→ YOUR TASK
Your answer must be an exact transcription of the data, with every picture omitted.

Collected data
--- --- ---
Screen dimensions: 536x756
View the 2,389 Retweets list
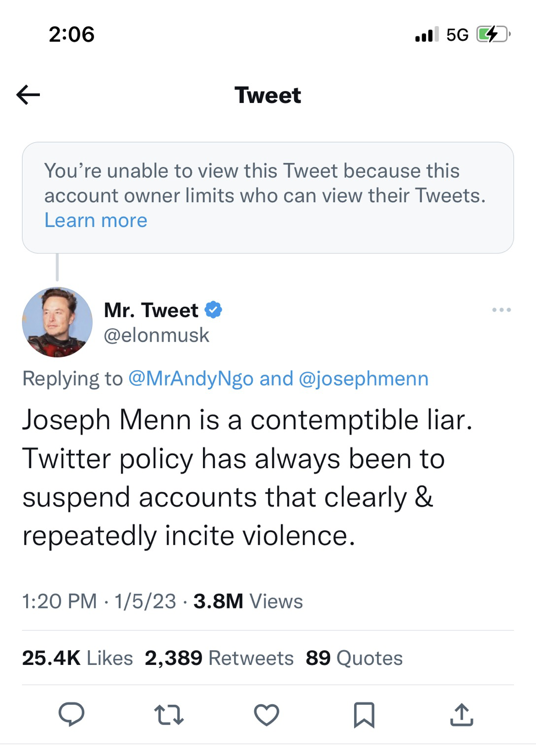[219, 658]
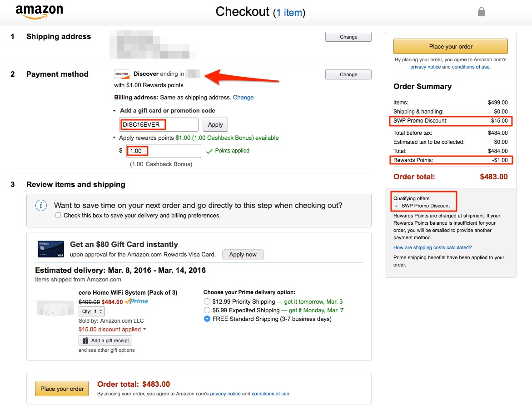Click the top Place your order button
The height and width of the screenshot is (409, 532).
[x=451, y=46]

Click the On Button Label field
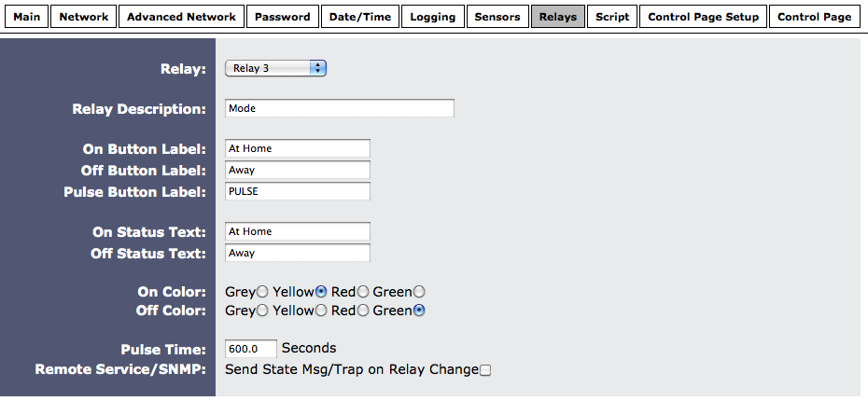(x=298, y=148)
--- --- ---
→ RESPONSE AREA
Screen dimensions: 536x756
View the 2,389 Retweets list
[219, 658]
Click the top Place your order button
The height and width of the screenshot is (409, 532).
[x=451, y=46]

Click the On Button Label field
(x=298, y=148)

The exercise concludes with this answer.